CHECK BEFORE MOVING ON:
- What's the fan-out cost as N rooms × M users grows?
- Where does in-memory fall apart?
$ git commit -m "feat(ws): multi-room broadcast (in-memory)" - M3~5h
Redis pub/sub for multi-node
Replace in-memory fan-out with Redis pub/sub so two API pods can share rooms.
CHECK BEFORE MOVING ON:
- What does pub/sub guarantee — and not?
- Why pub/sub here and not Redis Streams?
$ git commit -m "feat(ws): Redis pub/sub fan-out" - M4~4h
Persistent history + paging
Messages saved to Postgres. `GET /rooms/{id}/messages?before=<cursor>` returns the last 50.
CHECK BEFORE MOVING ON:
- Why cursor pagination, not offset?
- What's the right index on the messages table?

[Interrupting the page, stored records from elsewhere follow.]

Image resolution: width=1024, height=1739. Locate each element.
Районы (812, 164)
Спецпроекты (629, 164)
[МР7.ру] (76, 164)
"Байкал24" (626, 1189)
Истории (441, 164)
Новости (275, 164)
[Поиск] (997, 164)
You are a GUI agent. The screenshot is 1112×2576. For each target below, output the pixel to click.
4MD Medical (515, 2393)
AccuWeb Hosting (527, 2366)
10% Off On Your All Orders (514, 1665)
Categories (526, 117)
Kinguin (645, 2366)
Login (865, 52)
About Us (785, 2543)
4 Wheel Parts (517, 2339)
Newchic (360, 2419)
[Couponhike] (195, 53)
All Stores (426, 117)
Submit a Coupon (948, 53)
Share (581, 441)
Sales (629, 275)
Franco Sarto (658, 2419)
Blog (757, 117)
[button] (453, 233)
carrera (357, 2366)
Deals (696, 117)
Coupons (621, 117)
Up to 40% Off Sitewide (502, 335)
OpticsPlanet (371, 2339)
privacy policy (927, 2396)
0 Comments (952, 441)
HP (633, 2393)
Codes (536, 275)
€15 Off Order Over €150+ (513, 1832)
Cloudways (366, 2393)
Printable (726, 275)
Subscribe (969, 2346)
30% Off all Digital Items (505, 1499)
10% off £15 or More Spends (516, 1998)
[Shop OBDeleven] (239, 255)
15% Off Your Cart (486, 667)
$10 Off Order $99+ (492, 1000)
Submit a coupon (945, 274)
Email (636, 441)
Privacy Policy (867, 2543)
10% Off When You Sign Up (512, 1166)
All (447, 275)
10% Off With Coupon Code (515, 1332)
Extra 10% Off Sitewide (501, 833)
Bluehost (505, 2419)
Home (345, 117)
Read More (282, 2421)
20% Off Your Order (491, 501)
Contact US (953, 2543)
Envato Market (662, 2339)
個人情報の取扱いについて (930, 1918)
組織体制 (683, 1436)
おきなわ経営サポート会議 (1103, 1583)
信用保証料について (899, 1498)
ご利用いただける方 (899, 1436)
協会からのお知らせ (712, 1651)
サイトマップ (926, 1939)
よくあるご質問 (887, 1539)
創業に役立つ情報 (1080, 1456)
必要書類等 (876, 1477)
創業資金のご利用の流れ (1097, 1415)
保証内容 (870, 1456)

$ git commit -m "feat: persistent history with cursor paging" - M5~4h
Presence + typing
Online users heartbeat every 10s, expire after 30s. Typing events use a separate channel with TTL.
CHECK BEFORE MOVING ON:
- Why heartbeats vs server-side detection?
- What can go wrong if typing events are persisted?
$ git commit -m "feat: presence + typing indicators" - M6~4h
Load test + observability
500 concurrent connections sustained on 1-CPU. Prometheus tracks open conns, broadcast lag, dropped messages.
CHECK BEFORE MOVING ON:
- Why is broadcast lag the right SLO?
- What does p99 of zero typically mean?
$ git commit -m "ops: load test + Prometheus metrics"
60-second demo storyboard
What you say in the recruiter screen when they ask "tell me about your latest project." Practice it out loud.
- 0-5s: 'Realtime chat in FastAPI — 500 concurrent connections, multi-room, presence.'
- 5-25s: open 3 browser tabs, demo typing, presence, and a message round-trip.
- 25-45s: kill one API pod live, show the other pod still receiving messages (Redis pub/sub).
- 45-60s: load test 500-conn graph in Grafana.
STAR talking points for behavioral round
STAR — SCALING REALTIME
Situation: in-memory fan-out worked locally but broke the moment I scaled to two pods. Task: same room, two pods. Action: Redis pub/sub — each pod subscribes to the rooms it has clients in; broadcasts go via PUBLISH. Result: cross-pod messages delivered with <5ms added latency at 500 conns.
STAR — BACKPRESSURE
Situation: one slow client could block the whole broadcast loop. Task: isolate slow consumers. Action: per-client outbound queue with a bounded size; if it fills, drop the client. Result: a single slow tab no longer hurt anyone else.
Production references — how grown-up systems do this
Self-review rubric (before you claim done)
Correctness
- Messages arrive in order within a room.
- Presence accurate within heartbeat window.
- History paging stable under inserts.
- Multi-pod fan-out delivers every message exactly once.
Code quality
- Per-client outbound queue with bounded size.
- No `asyncio.create_task` without registering for cleanup.
- Pub/sub channel names follow a documented convention.
Testing
- Property test: 'no message lost under fan-out'.
- Load test scenario committed.
- Auth tests cover expired + missing JWT.
Docs
- Architecture diagram for fan-out.
- SLO definition: broadcast lag P99 < X ms.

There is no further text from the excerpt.